- What you have to do: Copy each of the following rows word for word, with no changes to wording, numbers, or punctuation.

- Task data:

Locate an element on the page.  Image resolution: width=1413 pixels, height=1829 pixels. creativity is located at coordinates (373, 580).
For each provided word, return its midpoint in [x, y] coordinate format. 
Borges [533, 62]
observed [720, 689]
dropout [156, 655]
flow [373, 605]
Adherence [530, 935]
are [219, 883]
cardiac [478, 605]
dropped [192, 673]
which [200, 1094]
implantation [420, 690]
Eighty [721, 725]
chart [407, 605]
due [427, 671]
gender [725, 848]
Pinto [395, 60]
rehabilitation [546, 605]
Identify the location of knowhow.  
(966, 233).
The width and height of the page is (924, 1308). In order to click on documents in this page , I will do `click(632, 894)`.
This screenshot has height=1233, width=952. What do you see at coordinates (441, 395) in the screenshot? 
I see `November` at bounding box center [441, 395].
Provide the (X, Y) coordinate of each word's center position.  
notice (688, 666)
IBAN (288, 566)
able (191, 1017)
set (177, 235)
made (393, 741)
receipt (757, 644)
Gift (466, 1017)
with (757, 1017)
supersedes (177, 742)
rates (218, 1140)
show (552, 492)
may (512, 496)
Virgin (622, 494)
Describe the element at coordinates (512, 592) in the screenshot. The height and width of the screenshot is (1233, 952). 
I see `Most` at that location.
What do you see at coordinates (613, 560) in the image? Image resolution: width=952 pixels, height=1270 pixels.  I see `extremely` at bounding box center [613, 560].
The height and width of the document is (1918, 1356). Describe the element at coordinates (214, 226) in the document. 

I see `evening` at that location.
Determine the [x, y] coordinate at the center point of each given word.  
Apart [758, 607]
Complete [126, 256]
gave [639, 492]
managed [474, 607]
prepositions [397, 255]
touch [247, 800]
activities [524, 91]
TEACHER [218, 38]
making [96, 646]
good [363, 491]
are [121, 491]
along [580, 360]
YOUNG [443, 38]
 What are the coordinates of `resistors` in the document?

- In response:
Locate an element on the page.  Image resolution: width=1413 pixels, height=1829 pixels. creativity is located at coordinates (373, 580).
For each provided word, return its midpoint in [x, y] coordinate format. 
Borges [533, 62]
observed [720, 689]
dropout [156, 655]
flow [373, 605]
Adherence [530, 935]
are [219, 883]
cardiac [478, 605]
dropped [192, 673]
which [200, 1094]
implantation [420, 690]
Eighty [721, 725]
chart [407, 605]
due [427, 671]
gender [725, 848]
Pinto [395, 60]
rehabilitation [546, 605]
Identify the location of knowhow.  
(966, 233).
The width and height of the page is (924, 1308). In order to click on documents in this page , I will do `click(632, 894)`.
This screenshot has height=1233, width=952. What do you see at coordinates (441, 395) in the screenshot? 
I see `November` at bounding box center [441, 395].
Provide the (X, Y) coordinate of each word's center position.  
notice (688, 666)
IBAN (288, 566)
able (191, 1017)
set (177, 235)
made (393, 741)
receipt (757, 644)
Gift (466, 1017)
with (757, 1017)
supersedes (177, 742)
rates (218, 1140)
show (552, 492)
may (512, 496)
Virgin (622, 494)
Describe the element at coordinates (512, 592) in the screenshot. The height and width of the screenshot is (1233, 952). 
I see `Most` at that location.
What do you see at coordinates (613, 560) in the image? Image resolution: width=952 pixels, height=1270 pixels.  I see `extremely` at bounding box center [613, 560].
The height and width of the document is (1918, 1356). Describe the element at coordinates (214, 226) in the document. 

I see `evening` at that location.
Determine the [x, y] coordinate at the center point of each given word.  
Apart [758, 607]
Complete [126, 256]
gave [639, 492]
managed [474, 607]
prepositions [397, 255]
touch [247, 800]
activities [524, 91]
TEACHER [218, 38]
making [96, 646]
good [363, 491]
are [121, 491]
along [580, 360]
YOUNG [443, 38]
 What are the coordinates of `resistors` in the document?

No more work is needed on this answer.